In the ensuing months, Allan and I spent time thinking about baby names, preparing the nursery (that was mostly me), and shopping for the overwhelming myriad of baby items that seem indispensable now, but many of which didn't exist when we were babies. We marveled at the increasing size of my belly and the lively being within. Our amniocentesis results came back normal, and we were thrilled.
During this period, one friend took the time to send me an e-mail outlining all the gory details of childbirth that most people don't talk about and urging me to get an epidural. Despite my fears, I imagined that I would be able to bear the pain and avoid all the invasive medical hookups that Allan and I learned about in the birthing class at our hospital. At my last few prenatal visits, I informed my doctors of my apprehension about labor, as well as my reluctance to have an epidural or an episiotomy. I was, at least philosophically, inclined toward as natural a birth experience as possible.

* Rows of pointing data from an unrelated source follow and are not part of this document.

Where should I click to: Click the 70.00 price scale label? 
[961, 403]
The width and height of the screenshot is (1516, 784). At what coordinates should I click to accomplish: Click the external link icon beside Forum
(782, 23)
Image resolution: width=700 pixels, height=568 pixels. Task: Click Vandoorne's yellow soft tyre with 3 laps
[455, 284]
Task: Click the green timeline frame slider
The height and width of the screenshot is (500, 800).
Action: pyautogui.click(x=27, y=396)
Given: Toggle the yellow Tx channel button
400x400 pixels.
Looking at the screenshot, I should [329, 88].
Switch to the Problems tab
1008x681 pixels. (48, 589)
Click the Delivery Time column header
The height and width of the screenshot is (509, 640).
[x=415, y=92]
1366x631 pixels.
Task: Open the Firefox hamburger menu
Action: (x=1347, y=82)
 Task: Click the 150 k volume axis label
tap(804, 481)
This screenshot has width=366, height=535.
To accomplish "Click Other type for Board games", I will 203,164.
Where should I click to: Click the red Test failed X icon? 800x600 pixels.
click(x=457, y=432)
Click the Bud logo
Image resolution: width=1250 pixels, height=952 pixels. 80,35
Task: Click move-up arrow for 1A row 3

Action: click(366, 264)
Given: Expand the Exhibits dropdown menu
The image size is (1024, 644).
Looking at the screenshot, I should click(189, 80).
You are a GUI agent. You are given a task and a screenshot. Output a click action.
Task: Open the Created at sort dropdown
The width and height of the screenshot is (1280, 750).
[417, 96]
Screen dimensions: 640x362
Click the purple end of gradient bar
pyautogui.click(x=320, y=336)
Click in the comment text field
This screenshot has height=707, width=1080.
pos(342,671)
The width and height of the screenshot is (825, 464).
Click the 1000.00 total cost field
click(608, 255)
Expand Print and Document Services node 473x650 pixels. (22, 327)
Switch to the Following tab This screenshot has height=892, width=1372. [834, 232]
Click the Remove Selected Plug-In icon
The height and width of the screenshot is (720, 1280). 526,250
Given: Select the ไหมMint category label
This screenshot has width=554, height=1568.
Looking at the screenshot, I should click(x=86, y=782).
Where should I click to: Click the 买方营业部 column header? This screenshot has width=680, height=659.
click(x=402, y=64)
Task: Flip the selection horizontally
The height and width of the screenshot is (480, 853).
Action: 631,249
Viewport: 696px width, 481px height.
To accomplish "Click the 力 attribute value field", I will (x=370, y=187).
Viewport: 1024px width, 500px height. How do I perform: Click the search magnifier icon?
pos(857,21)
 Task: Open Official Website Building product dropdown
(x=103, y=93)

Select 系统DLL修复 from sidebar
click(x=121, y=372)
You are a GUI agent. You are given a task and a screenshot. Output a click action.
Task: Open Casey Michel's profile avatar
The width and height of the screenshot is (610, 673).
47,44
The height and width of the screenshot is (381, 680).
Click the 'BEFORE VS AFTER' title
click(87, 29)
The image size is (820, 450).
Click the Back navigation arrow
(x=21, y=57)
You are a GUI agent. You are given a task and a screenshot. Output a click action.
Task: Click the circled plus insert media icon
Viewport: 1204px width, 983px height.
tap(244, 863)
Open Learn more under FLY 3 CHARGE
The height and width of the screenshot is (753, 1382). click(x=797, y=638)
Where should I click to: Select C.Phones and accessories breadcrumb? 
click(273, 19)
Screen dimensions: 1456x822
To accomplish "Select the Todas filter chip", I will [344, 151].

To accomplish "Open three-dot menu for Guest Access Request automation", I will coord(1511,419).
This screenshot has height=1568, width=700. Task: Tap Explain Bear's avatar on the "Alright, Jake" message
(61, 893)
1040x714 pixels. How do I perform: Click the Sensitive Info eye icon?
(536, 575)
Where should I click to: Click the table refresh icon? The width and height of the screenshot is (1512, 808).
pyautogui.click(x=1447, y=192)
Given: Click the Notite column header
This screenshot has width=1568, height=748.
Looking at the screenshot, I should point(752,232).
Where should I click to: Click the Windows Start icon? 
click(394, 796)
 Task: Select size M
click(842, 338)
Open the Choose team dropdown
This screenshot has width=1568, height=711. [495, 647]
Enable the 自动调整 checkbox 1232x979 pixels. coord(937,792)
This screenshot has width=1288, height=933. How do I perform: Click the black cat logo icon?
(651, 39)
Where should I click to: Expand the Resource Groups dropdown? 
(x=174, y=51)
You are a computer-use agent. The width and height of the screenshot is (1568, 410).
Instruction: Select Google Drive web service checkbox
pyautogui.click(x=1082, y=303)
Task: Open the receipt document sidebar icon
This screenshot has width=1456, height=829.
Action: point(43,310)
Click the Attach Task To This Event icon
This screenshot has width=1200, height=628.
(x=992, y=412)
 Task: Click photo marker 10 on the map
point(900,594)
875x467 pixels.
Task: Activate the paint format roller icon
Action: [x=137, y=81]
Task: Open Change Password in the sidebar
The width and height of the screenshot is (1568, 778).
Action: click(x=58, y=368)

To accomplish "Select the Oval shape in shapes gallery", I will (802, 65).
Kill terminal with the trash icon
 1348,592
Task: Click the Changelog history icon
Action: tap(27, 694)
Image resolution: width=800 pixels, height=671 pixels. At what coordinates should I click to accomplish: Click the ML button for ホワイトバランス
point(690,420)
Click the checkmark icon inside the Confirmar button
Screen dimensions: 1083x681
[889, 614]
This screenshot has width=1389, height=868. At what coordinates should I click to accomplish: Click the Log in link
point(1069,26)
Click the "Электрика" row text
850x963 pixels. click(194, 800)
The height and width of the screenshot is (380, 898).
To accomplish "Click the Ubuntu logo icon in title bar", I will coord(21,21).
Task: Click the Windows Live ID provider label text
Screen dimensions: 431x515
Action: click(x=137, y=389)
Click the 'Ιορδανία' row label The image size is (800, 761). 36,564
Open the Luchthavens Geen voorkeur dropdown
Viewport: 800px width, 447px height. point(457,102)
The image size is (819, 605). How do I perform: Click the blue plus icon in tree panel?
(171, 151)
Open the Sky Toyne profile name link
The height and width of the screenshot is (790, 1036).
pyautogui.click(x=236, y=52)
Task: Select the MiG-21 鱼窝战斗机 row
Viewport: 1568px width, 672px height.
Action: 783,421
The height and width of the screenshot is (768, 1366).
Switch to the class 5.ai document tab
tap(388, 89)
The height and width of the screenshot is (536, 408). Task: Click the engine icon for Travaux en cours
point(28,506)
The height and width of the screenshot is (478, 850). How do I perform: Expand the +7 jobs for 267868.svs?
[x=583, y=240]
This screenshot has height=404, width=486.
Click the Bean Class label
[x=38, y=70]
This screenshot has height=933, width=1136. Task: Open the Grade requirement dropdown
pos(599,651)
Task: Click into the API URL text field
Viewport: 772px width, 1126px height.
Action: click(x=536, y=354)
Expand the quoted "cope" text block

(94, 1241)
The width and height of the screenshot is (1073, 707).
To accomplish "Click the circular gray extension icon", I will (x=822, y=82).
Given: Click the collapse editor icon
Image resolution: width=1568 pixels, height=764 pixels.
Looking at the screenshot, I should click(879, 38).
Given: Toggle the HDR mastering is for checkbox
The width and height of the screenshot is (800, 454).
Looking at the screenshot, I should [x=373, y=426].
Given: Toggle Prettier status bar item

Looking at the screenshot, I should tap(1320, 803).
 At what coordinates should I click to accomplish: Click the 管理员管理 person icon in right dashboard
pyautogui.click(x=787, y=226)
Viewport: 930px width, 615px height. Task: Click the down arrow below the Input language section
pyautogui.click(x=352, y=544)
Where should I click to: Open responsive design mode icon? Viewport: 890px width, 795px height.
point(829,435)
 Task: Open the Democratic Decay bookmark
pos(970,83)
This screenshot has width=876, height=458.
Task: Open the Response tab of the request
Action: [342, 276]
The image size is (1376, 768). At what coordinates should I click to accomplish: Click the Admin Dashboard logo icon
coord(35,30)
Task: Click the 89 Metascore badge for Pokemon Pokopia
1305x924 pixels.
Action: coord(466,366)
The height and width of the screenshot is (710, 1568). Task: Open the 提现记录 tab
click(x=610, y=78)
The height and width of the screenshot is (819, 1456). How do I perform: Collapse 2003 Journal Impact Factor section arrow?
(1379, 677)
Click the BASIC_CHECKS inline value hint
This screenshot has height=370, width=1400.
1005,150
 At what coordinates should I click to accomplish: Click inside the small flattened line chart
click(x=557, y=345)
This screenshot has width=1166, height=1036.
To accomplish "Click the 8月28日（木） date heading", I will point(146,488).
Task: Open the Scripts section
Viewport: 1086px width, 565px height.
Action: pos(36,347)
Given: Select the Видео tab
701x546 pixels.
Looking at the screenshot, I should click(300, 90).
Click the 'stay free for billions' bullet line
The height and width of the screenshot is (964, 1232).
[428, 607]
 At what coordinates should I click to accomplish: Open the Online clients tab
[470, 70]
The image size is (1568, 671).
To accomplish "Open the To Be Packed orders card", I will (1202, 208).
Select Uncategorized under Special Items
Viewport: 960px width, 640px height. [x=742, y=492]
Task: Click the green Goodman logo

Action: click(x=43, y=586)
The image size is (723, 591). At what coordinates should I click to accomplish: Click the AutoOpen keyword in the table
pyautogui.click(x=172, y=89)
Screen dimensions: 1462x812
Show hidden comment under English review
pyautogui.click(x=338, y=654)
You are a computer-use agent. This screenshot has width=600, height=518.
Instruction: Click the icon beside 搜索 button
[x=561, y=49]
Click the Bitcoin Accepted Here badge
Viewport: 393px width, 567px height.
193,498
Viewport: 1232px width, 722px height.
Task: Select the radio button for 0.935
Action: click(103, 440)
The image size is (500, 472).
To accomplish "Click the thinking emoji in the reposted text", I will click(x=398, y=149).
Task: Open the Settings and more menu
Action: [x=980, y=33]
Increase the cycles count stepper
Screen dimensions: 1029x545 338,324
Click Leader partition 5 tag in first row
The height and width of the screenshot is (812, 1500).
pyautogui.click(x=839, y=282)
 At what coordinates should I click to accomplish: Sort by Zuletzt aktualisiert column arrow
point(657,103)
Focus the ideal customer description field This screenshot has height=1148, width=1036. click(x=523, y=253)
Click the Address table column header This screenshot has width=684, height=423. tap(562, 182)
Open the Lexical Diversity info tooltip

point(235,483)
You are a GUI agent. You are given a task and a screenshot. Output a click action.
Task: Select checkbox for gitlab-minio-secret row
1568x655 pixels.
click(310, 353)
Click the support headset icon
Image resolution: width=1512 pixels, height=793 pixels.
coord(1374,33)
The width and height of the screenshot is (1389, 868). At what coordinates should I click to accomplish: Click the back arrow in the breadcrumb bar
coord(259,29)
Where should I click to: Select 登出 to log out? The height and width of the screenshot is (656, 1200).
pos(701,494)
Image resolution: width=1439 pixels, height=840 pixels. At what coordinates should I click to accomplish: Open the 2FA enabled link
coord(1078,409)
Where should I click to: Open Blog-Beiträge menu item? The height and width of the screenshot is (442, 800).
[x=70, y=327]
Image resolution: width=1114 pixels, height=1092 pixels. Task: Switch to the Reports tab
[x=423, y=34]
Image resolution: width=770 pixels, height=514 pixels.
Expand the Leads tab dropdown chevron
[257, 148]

As my due date drew near, I began to panic about having every possible labor aid that I read about in my stack of pregnancy books. Certain that I couldn't do without a birthing ball -- one of those large rubber balls that a woman can either sit or lean on during labor -- I quickly ordered one online with only days to spare. I carefully selected my most beautiful, soothing, and spiritual music CDs for relaxation, while Allan purchased batteries for the mini stereo system we were bringing. By the time we were prepared to go to the hospital, it looked as if we planned to move in.